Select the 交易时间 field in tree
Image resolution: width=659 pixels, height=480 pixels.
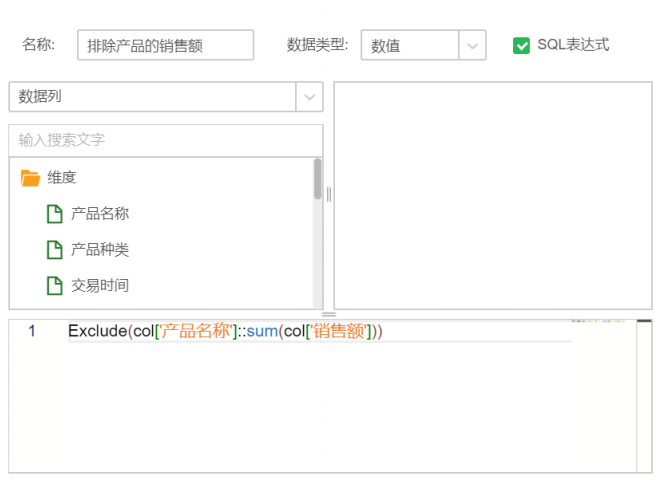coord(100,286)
---
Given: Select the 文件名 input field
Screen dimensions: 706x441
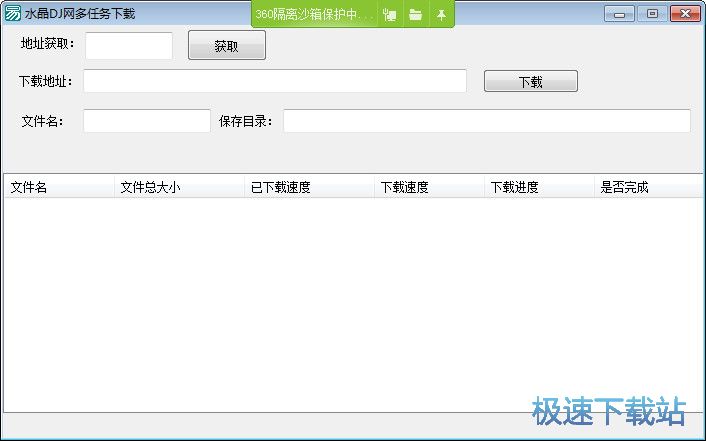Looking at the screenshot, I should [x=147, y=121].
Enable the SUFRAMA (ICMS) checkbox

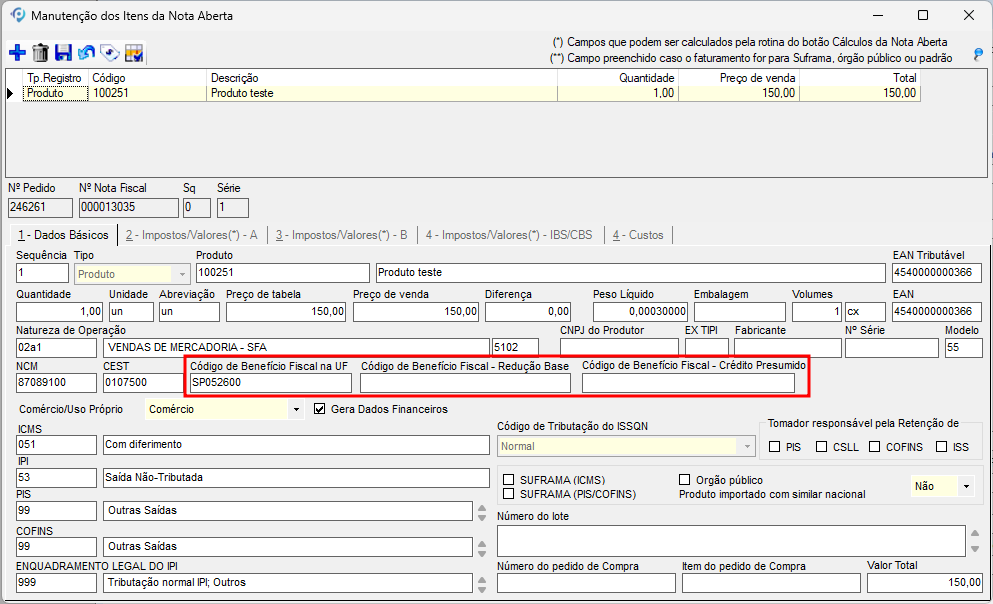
==
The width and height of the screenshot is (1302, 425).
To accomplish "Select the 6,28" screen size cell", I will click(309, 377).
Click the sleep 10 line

**Instructions to follow**
Above are the records; please give again, exactly and in full, only the lines that run from the line with "Given: Select the 文件名 input field" through the line with "Enable the SUFRAMA (ICMS) checkbox", with no pictures.

**Reply**
Given: Select the 文件名 input field
Screen dimensions: 706x441
Looking at the screenshot, I should [x=147, y=121].
Enable the SUFRAMA (ICMS) checkbox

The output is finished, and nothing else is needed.